Methods: Blood samples were simultaneously obtained from the aorta (Ao) and the coronary sinus (CS) of patients with normal coronary artery (n=16), stable angina (n=30), and ACS (n=29) for later measurement of plasma CRP levels. Endothelium-dependent and -independent coronary vasodilation were evaluated by means of a Doppler Flow Wire in response to the increasing intracoronary doses of acetylcholine and adenosine, respectively.
Results: CRP plasma levels were significantly higher across the coronary circulation only in ACS patients with the culprit lesion located in the left coronary artery, while no differences between CS and Ao CRP plasma levels were observed in all other groups. Transcardiac CRP levels were correlated with impairment in coronary endothelium-dependent vasodilation.
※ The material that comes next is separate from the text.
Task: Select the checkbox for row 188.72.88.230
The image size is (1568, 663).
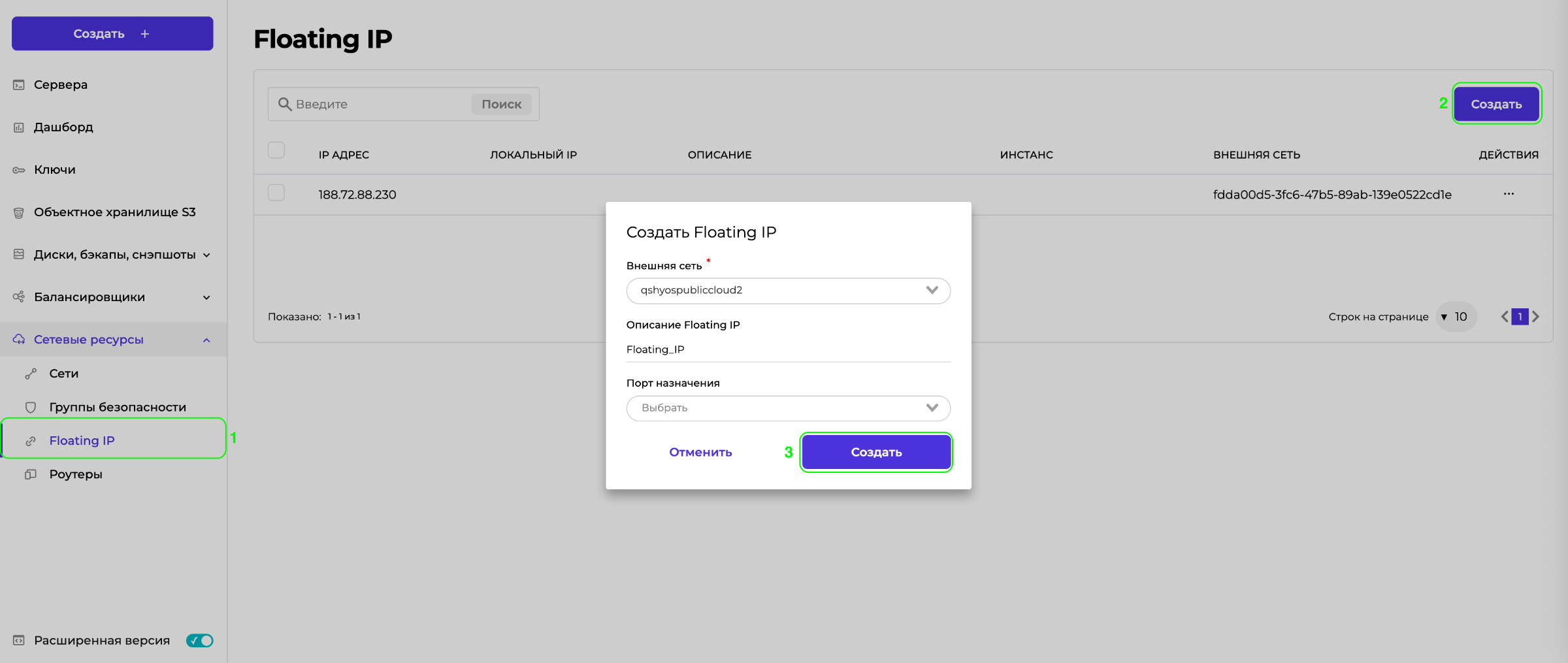Action: 276,193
In six additional patients (SA=3 and ACS=3), subjected to coronary atherectomy, real-time quantitative PCR revealed presence of CRP mRNA only in unstable plaques.
Conclusions: Thus, CRP is produced and released within the coronary circulation of patients with ACS; this is associated with impairment of endothelial function, suggesting a new pathophysiological link between CRP and ACS.